While trawling through the errors with my latest branch I'm pretty sure that I 
have found a bug with canonical_url.

Following a recent discussion about facets and layers, I decided to go and be 
more strict on the views for the code application by adding 
layer="lp.code.publisher.CodeLayer" to the ZCML directives for the pages.

This caused (quite) a number of tests to fail.

create_initialized_view needed to have the layer passed in.  That was fine.

However, I hit the following:

  canonical_url(branch) would be fine
  canonical_url(branch, view_name="+edit") would fail with one of two errors:
    - view not registered
    - or no request passed in

The view check uses the current browser request (if one isn't passed in).  
This is often the on the OverviewLayer or some other layer.  The views we want 
aren't registered on those, but on the "code" rootsite (or CodeLayer).  I went 
looking to see how it was done elsewhere, but it looks like *no-one* else 
specifies layers on the page registrations, only on default views.  So this 
kinda explains why we haven't hit this before.

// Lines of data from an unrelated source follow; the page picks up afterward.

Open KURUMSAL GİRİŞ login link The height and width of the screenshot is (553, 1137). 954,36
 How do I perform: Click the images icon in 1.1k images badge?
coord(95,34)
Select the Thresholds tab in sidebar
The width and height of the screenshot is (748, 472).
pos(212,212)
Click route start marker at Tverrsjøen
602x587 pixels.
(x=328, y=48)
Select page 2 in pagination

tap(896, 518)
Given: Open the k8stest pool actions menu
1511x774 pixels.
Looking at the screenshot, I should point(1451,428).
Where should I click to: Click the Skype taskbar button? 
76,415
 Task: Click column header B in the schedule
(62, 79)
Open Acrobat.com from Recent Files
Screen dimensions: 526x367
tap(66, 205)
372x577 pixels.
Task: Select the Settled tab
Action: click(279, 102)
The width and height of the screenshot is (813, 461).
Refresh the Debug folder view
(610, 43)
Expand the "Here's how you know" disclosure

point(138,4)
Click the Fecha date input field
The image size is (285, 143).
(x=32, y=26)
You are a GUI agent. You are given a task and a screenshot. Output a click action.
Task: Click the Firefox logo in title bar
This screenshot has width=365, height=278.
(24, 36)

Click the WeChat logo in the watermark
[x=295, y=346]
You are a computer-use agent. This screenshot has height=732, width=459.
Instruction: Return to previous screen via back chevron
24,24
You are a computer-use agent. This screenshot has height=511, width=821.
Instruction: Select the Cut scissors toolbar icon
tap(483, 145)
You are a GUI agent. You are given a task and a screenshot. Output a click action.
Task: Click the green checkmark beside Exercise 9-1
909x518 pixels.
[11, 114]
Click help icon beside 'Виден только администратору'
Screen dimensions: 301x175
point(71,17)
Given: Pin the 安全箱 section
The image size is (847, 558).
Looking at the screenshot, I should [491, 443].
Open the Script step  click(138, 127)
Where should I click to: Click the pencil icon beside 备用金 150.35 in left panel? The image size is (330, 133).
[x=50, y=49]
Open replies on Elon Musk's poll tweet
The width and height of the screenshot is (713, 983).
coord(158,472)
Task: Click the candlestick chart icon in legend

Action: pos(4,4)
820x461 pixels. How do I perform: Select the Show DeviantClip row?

I spent quite a bit of time talking this through with Michael Hudson this 
afternoon, and we came up with two main solutions:

 1) Drop the check for the registration of the view as it isn't checking the 
right thing anyway

 2) Change the implementation to use the Layer defined for the rootsite.  Since 
the getMultiAdapter check is just using the request to check on the layer that 
is being provided, we can fake this if we have a link from the rootsite to the 
layer for that rootsite. 
  - However right now we don't.  The suggestion was to change the meta-zcml 
directive for "publisher" to define the layer for the rootsite.  This could 
then be used to create the request and publisher factory using a closure and 
avoid a lot of the code duplication in the different app's publisher code.  We 
would still need the layers defined in each app, but the request class and 
factory method could be defined through the code that handles the "publisher" 
ZCML directive.  This approach is somewhat more complex than the "just remove 
the check" approach.

I wanted to get a second opinion and a sanity check.